"Tiroler Tageszeitung" Kommentar: "Dinkhausers Ultimatum" (Von MARIO ZENHÄUSERN)

Noch fehlt es Fritz Dinkhauser an Inhalten und an Namen. Genau daran aber wird er gemessen werden.

Innsbruck (OTS) - Fritz Dinkhauser hat es wieder einmal geschafft. Seine Ankündigung, nur dann auf eine Kandidatur verzichten zu wollen, wenn Herwig van Staa selbst nicht mehr kandidiert, setzt die ÖVP gehörig unter Druck. Auch wenn das niemand zugeben will. Offiziell nämlich steht die Parteispitze geschlossen hinter dem Landeshauptmann: Herwig van Staa ist unser Spitzenkandidat, lautet das Credo. Hinter vorgehaltener Hand ist aber da und dort durchzuhören, dass Dinkhausers Vorschlag der Partei durchaus helfen könnte. Diese Zweifler will der streitbare AK-Präsident mit seinen Angriffen auf seine Seite ziehen.

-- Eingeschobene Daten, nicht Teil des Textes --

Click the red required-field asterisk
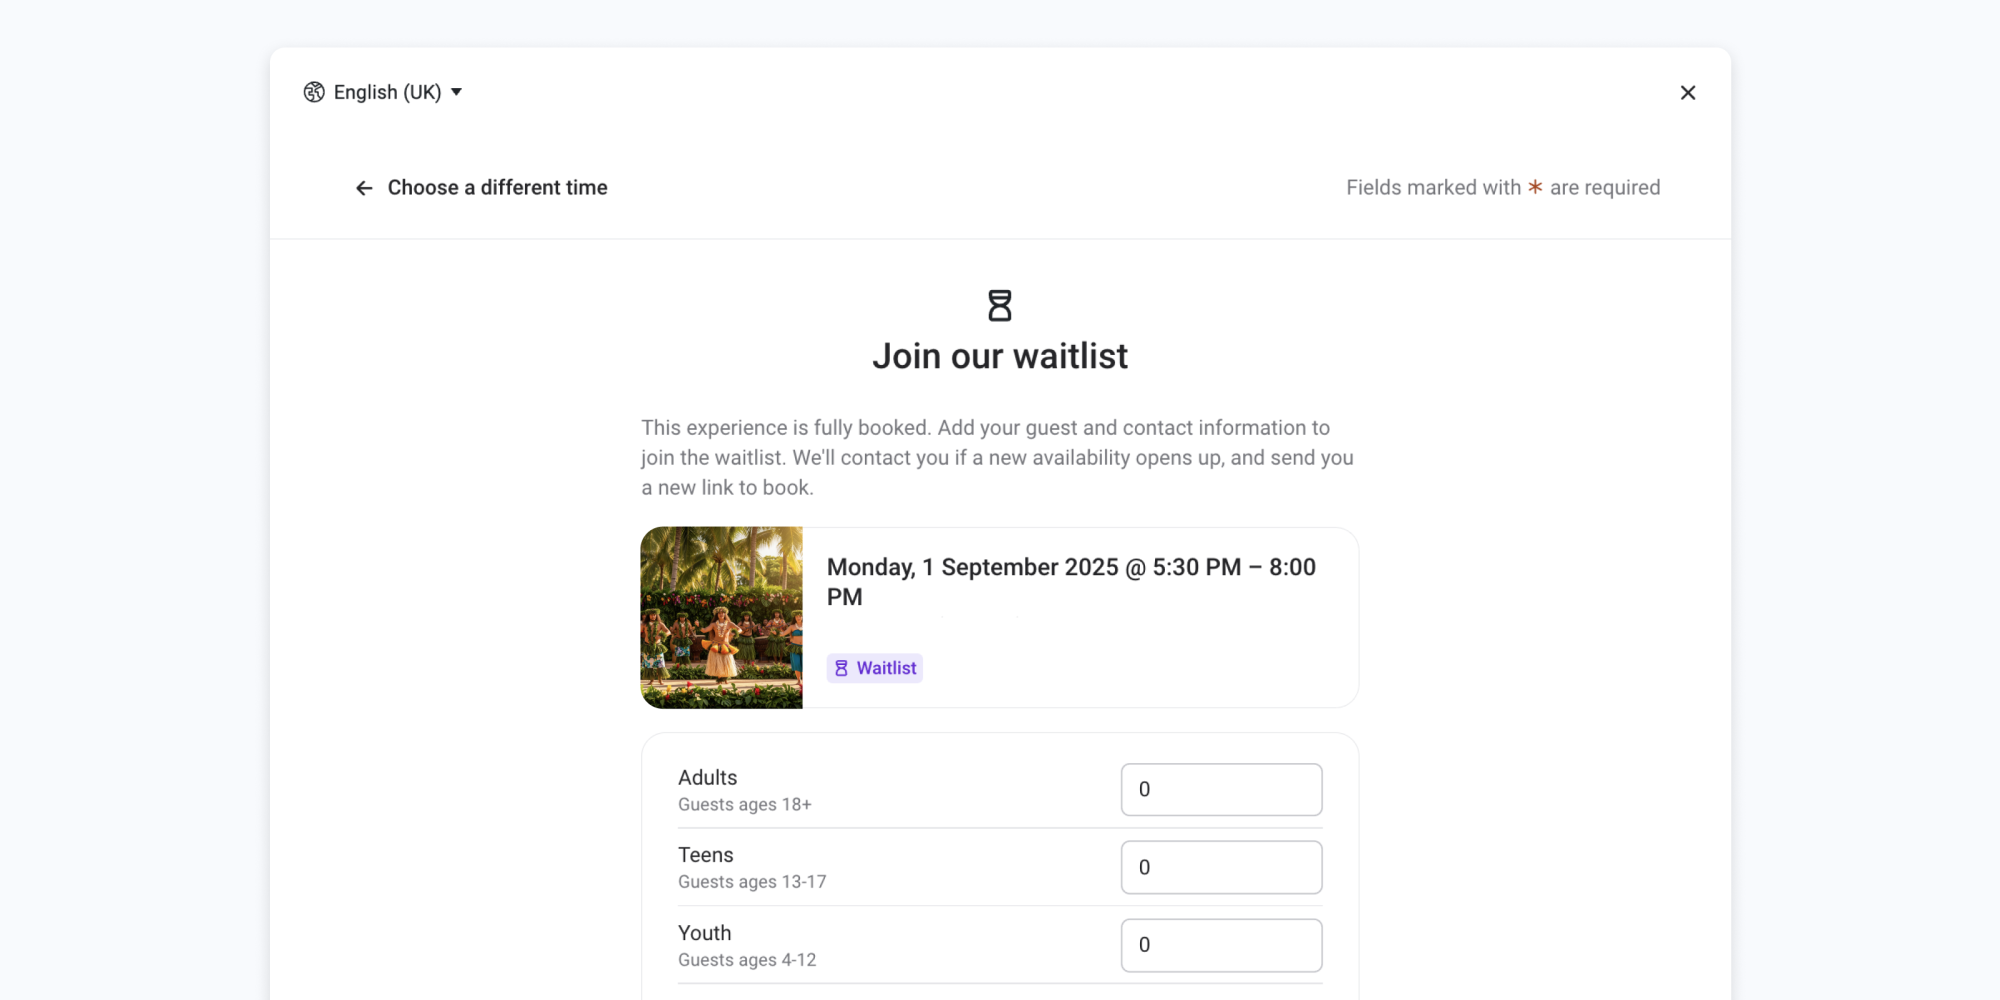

Und er hat sich diesmal die Latte selbst sehr hoch gelegt.

Bisher konnte er locker und unbeschwert über eine mögliche Kandidatur schwadronieren und damit all jene beeindrucken, die sich vor dem AK-Chef und dessen Wortgewalt fürchten. Jetzt aber hat sich Fritz Dinkhauser endgültig festgelegt: Tritt Herwig van Staa an, muss auch er "aussi aus de Staud‘n" und sich der Wahl stellen. Sonst droht er das Gesicht zu verlieren. Aber, und das wissen auch Dinkhauser und seine Strategen, eine "g‘mähte Wiese" wie bei den Arbeiterkammer-Wahlen ist das nicht. Das zeigte erst vor einem Monat eine "market"-Umfrage im Auftrag der TT: Während Dinkhauser in seinen Werten stagnierte bzw. sogar abfiel, legte Herwig van Staa zum Teil zu. Deutlich sogar.

Noch jedenfalls fehlt es dem Herausforderer van Staas an vielem. Vor allem an Inhalten und Namen. Genau daran aber wird Fritz Dinkhauser, der sich mit seiner Liste als ÖVP-Erneuerer präsentieren möchte, gemessen werden.